Sa marmelade est à la marmelade ce que l’or fin est au fer blanc.
[…]
Sa Sainteté le pape en fait dit-on remplir chaque matin un bassin de marbre cruciforme pour se baigner dedans et le Prince d’Orient a ordonné à son chirurgien personnel de lui ouvrir une deuxième bouche à côté de la première afin de pouvoir en engloutir davantage.
On a vu des prunes, des coings, et même des abricots rouler depuis leur branche dans son chaudron fumant pour en être. On a vu des abeilles fermer boutique après avoir goûté sa marmelade puis s’exiler dans des pays sans fleurs et butiner des cailloux par dépit et mortification.

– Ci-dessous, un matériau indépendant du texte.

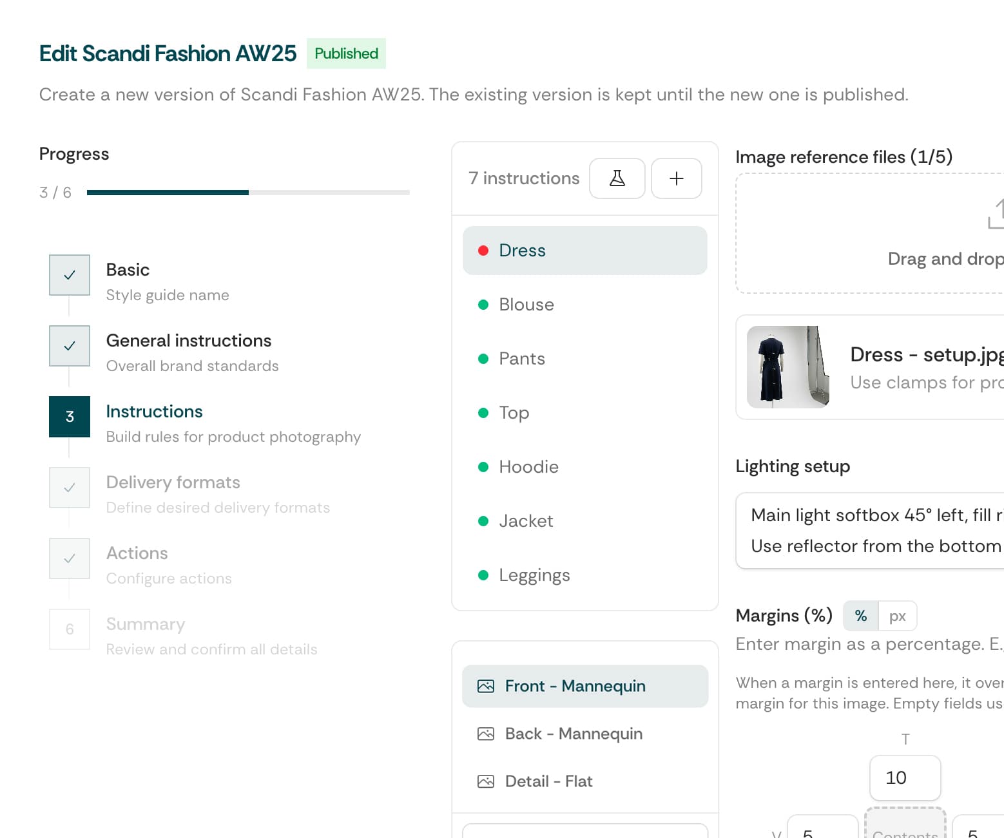Image resolution: width=1004 pixels, height=838 pixels.
Task: Click the red status dot next to Dress
Action: (x=484, y=250)
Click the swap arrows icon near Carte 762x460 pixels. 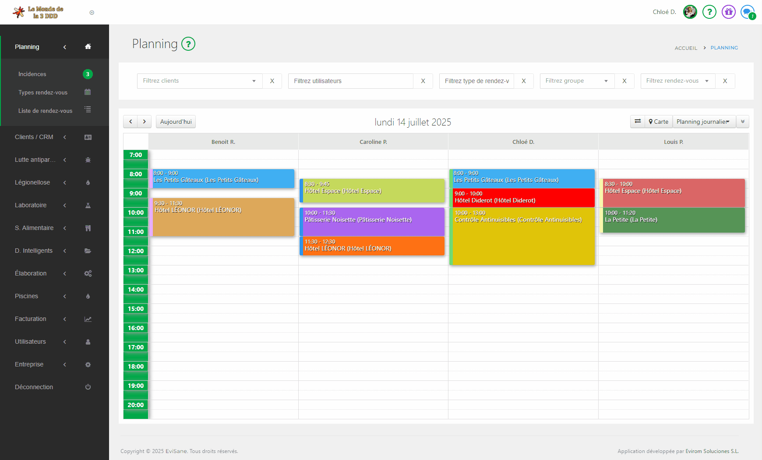click(638, 122)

Sa marmelade en applications quotidiennes guérit les lépreux si bien que c’est à qui leur léchera les aines et le ventre. Sa marmelade change la triste insomnie en aubaine et festin nocturne.

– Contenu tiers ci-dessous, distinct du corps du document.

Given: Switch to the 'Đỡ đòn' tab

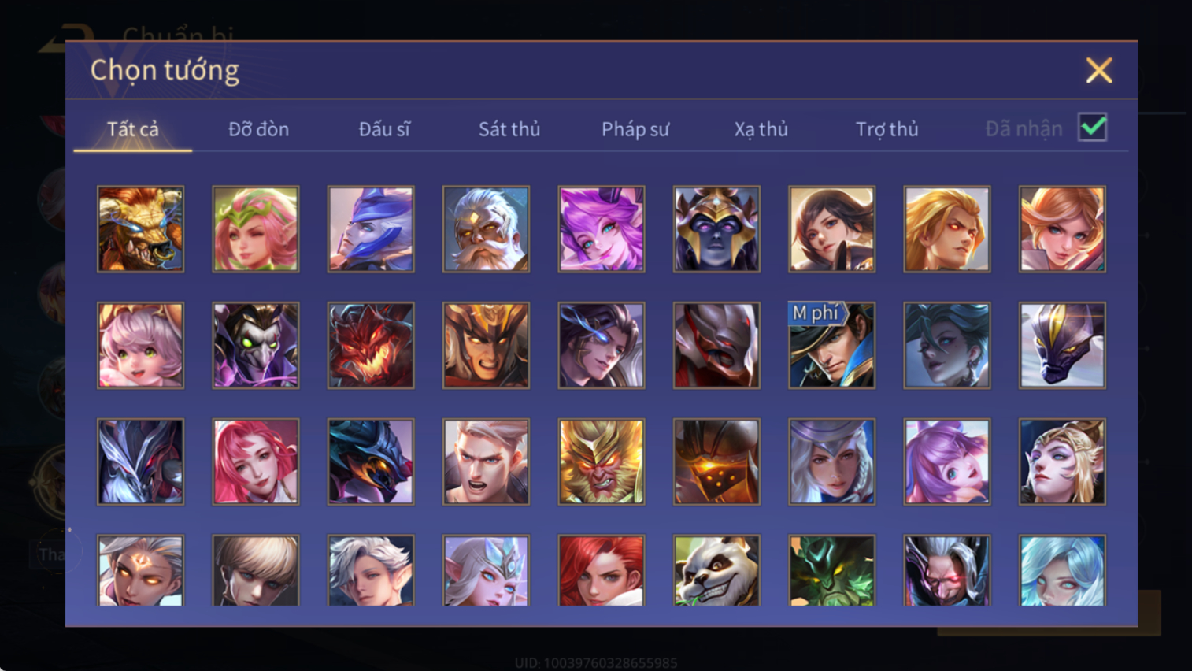Looking at the screenshot, I should [258, 129].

Ta femme est partie, sa marmelade la fera bien vite rappliquer, mais peut-être alors ne souhaiteras-tu plus autant la revoir chez toi. Sa marmelade est une purée de soleil candi, un regret pour les anges, un régal sur huit mètres pour l’intestin. Ah ! Dieu savait où il voulait en venir en créant le monde.

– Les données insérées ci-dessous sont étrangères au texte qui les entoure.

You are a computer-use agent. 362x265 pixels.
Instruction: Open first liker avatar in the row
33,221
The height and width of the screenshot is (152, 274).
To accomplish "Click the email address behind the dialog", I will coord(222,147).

Éric Chevillard, Le vaillant petit tailleur, Minuit, p. 32.
Pour être lu, un livre se rompt – mais les deux moitiés sont pour toi.
Éric Chevillard, « jeudi 19 mai 2016 », L’autofictif. 🔗
J’ai vu deux unijambistes aujourd’hui, coïncidence qui n’a pourtant rien de remarquable puisque c’est en somme comme si je n’en avais vu aucun.
Éric Chevillard, « samedi 6 janvier 2018 », L’autofictif. 🔗
De ce jour datent ma défiance à l’égard des bandes où mon « je » – aussi inconsistant soit-il – aurait à se dissoudre dans la confusion – aussi structurée soit-elle – d’un « nous » et, plus profondément, mon malaise à exister avec ce qu’on appelle les gens. Une église, un parti, un syndicat, mais aussi ce genre de bandes où on revendique et cultive une identité ethnique, culturelle, sexuelle, que sais-je, sont des moi collectifs identifiables que je prends plaisir, s’ils me sollicitent, à éconduire ou à traiter comme des fâcheux. Ivresse bon marché de la distance et petit luxe du refus : rien de plus facile de m’affirmer sachant que personne ne m’oblige à adhérer ni même à sympathiser. Peine ou plutôt joie perdue avec l’incommensurable Léviathan que sont les gens et qui m’étreint comme chacune de ses victimes dans les tentacules de l’anonymat et de l’impersonnalité. Ce moi-là, rien ne l’entame et nul ne lui échappe. Les individus s’y fondent et s’y confondent ; il les absorbe dans son idiotie – et c’est pourquoi il y a des jours où j’éprouve une très forte envie de « sécher » la vie comme un lycéen parle de « sécher les cours », envie de rester chez moi, seul, absolument seul, sans rien donner de moi aux autres et sans rien recevoir d’eux. Mais malgré que j’en aie, je sens bien que mon « Je » est les gens, que je ne peux prétendre qu’à une singularité quelconque et que ma solitude n’est qu’un lieu commun.
Frédéric Schiffter, Sur le blabla et le chichi des philosophes, P.U.F., pp. 34-35.